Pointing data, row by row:

>>>

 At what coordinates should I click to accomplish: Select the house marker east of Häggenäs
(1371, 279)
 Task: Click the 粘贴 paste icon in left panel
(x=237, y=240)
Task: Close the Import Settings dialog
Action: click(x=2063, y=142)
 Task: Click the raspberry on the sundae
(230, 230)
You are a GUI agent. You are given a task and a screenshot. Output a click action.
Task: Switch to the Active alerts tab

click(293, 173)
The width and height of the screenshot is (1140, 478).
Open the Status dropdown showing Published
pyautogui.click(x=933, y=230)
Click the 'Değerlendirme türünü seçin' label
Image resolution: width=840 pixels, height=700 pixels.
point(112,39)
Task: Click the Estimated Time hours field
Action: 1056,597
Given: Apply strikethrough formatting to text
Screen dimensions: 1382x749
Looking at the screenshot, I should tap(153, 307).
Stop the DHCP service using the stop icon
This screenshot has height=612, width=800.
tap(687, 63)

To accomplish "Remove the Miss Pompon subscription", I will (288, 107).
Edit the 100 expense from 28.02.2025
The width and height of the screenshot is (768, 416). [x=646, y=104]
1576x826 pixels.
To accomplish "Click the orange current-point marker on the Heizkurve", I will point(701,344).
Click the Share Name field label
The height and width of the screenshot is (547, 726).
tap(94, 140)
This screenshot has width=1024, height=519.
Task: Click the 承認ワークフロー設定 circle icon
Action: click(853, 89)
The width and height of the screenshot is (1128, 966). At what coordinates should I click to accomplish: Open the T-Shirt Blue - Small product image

<<<

Reproduce all of the records above line for line, changing nothing.

→ **WRITTEN ANSWER**:
 At what coordinates should I click to accomplish: Select the house marker east of Häggenäs
(1371, 279)
 Task: Click the 粘贴 paste icon in left panel
(x=237, y=240)
Task: Close the Import Settings dialog
Action: click(x=2063, y=142)
 Task: Click the raspberry on the sundae
(230, 230)
You are a GUI agent. You are given a task and a screenshot. Output a click action.
Task: Switch to the Active alerts tab

click(293, 173)
The width and height of the screenshot is (1140, 478).
Open the Status dropdown showing Published
pyautogui.click(x=933, y=230)
Click the 'Değerlendirme türünü seçin' label
Image resolution: width=840 pixels, height=700 pixels.
point(112,39)
Task: Click the Estimated Time hours field
Action: 1056,597
Given: Apply strikethrough formatting to text
Screen dimensions: 1382x749
Looking at the screenshot, I should tap(153, 307).
Stop the DHCP service using the stop icon
This screenshot has height=612, width=800.
tap(687, 63)

To accomplish "Remove the Miss Pompon subscription", I will (288, 107).
Edit the 100 expense from 28.02.2025
The width and height of the screenshot is (768, 416). [x=646, y=104]
1576x826 pixels.
To accomplish "Click the orange current-point marker on the Heizkurve", I will point(701,344).
Click the Share Name field label
The height and width of the screenshot is (547, 726).
tap(94, 140)
This screenshot has width=1024, height=519.
Task: Click the 承認ワークフロー設定 circle icon
Action: click(853, 89)
The width and height of the screenshot is (1128, 966). At what coordinates should I click to accomplish: Open the T-Shirt Blue - Small product image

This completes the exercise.